Maduro diz que relatório de Almagro está "cheio de ódio"

Caracas, 31 mai (EFE).- O presidente da Venezuela, Nicolás Maduro, assegurou que o relatório no qual o secretário-geral da OEA Luis Almagro pede para que seja acionada a Carta Democrática contra seu país, está "cheio de ódio", e ressaltou que o diplomata uruguaio ficou "desqualificado aos olhos da América" com este documento.

"A carta Almagro é uma carta cheia de subjetividade", disse o governante venezuelano ao se referir ao relatório do secretário-geral da Organização dos Estados Americanos (OEA) em seu programa de rádio e televisão "Em contato com Maduro".

O chefe de Estado venezuelano considerou que o relatório divulgado hoje por Almagro é "um desatino, uma desproporção".

Maduro também acusou Almagro de ter "perdido o equilíbrio" e de ter "entrado (em) uma fase militante, desnaturalizando seu cargo de secretário-geral" da organização internacional.

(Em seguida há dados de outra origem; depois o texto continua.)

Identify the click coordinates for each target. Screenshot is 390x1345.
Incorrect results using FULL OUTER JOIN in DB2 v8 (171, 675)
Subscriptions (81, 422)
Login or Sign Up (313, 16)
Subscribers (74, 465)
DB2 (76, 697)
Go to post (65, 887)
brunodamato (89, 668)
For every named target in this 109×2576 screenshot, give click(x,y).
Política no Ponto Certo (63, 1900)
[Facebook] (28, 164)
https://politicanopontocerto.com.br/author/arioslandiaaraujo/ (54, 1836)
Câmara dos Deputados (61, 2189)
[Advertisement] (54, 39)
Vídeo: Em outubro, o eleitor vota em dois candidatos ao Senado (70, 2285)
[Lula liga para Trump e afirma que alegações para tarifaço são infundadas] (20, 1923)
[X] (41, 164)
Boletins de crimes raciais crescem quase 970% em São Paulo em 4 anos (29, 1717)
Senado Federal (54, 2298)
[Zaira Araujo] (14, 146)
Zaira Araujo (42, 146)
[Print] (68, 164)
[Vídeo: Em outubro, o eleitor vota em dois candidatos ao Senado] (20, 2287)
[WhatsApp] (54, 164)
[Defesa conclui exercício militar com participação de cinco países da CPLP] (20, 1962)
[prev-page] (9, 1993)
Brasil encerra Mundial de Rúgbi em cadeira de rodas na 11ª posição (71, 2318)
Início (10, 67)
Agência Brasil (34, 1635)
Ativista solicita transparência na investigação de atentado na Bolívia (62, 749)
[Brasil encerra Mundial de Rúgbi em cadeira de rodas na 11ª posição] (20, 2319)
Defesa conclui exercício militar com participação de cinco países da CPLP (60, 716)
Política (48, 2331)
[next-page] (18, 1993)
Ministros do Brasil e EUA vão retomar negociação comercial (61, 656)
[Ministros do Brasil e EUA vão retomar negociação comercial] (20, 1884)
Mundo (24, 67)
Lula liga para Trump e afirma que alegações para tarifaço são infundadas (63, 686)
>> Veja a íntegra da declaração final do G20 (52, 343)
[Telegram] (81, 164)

Além disso, o presidente venezuelano reiterou a acusação que antes fez a Almagro de que o mesmo está entregue "às mãos do Departamento de Estado" dos Estados Unidos.

Maduro também garantiu que esta decisão busca romper o "equilíbrio" entre a esquerda e a direita na América do Sul, e intervir na Venezuela após o "golpe" que, segundo ele, foi dado contra a presidente afastada do Brasil, Dilma Rousseff.

"Hoje na América Latina, o equilíbrio de convivência que tínhamos entre os governos de direita e de esquerda está se rompendo e querem impor à Venezuela uma Carta Democrática para intervirem em nosso país de forma política, diplomática, econômica e militar", insistiu.

Em um relatório, Almagro acionou hoje a Carta Democrática contra a Venezuela, o que pode levar a sua suspensão do país sul-americano da OEA, por considerar que há uma "alteração da ordem constitucional que afeta gravemente a ordem democrática".

O líder venezuelano advertiu que, com esta decisão, "querem romper o equilíbrio" na União de Nações Sul-americanas (Unasul), e formulou um pedido de "sensatez, respeito, equilíbrio, de convivência de modelos, capitalistas, socialistas, moderados, radicais, de convivência política".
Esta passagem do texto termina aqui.